At least one person has died after a 6.6-magnitude earthquake shook a central Philippine region on Tuesday, damaging houses and sending residents fleeing from their homes.
The Philippine Institute of Seismology and Volcanology said the quake, which struck at 8.03am local time (12.03am GMT), hit southeast of Masbate province at a depth of 21km.
The seaside town of Cataingan, which sits several kilometres west of the epicentre in the Samar Sea, was left particularly battered.
“There are a lot of damaged houses,” said staff sergeant Antonio Clemente in Cataingan, home to about 50,000 people. “It was really strong,” he added.

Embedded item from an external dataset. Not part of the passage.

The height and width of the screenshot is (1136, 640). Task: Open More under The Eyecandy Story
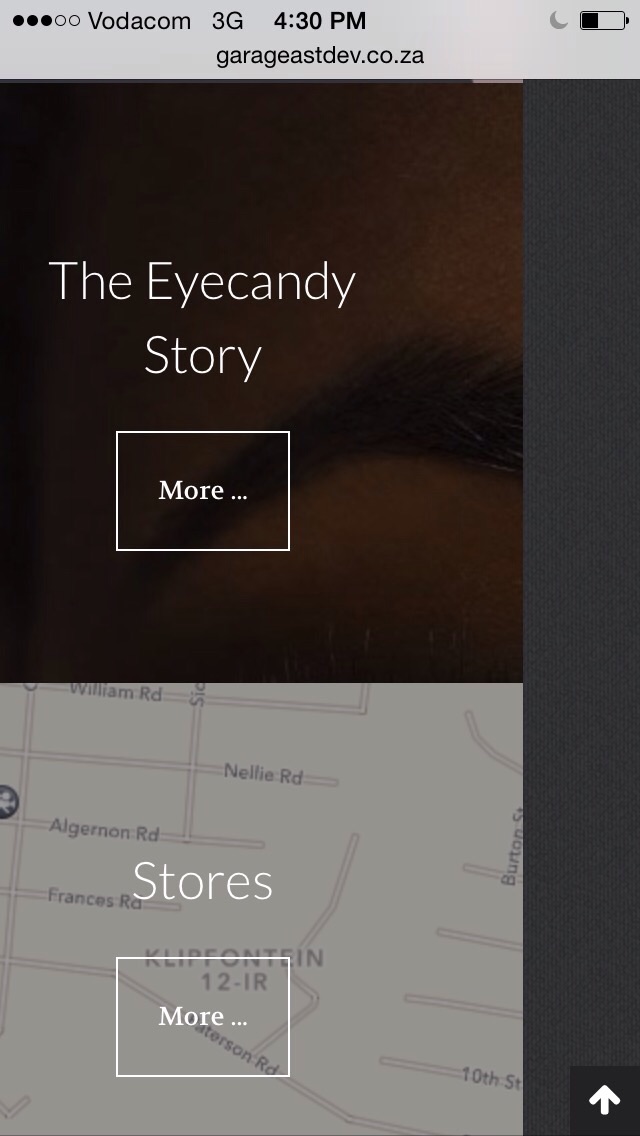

Roads and bridges in the coastal town were also left cracked. Isagani Libatan, a Cataingan resident, said he was on his way to his aunt’s house for breakfast when his motorcycle suddenly swayed from left to right as the ground jolted.
“I thought it was my tyre but people suddenly streamed out in panic from swaying houses then we lost power,” Mr Libatan told the AP by telephone, pausing briefly as he felt another fairly strong aftershock.
Police colonel Joriz Cantoria of the Masbate provincial police said in an initial report that a retired police officer had died after being hit by a collapsed wall in his home.
Mr Cantoria also reported damage to Cataingan’s port and the public market.
“Masbate is conducting search and retrieval operations,” Mr Cantoria confirmed.
So far at least 14 aftershocks have been recorded by the Philippine seismology office, with the strongest registering at a magnitude of 3.5.
The Philippines lies in the Pacific “Ring of Fire”, an arc of faults around the Pacific Ocean where most of the world’s earthquakes occur. It’s also lashed by about 20 typhoons and storms each year, making it one of the world’s most disaster-prone countries.
A magnitude 7.7 quake killed nearly 2,000 people in the northern Philippines in 1990.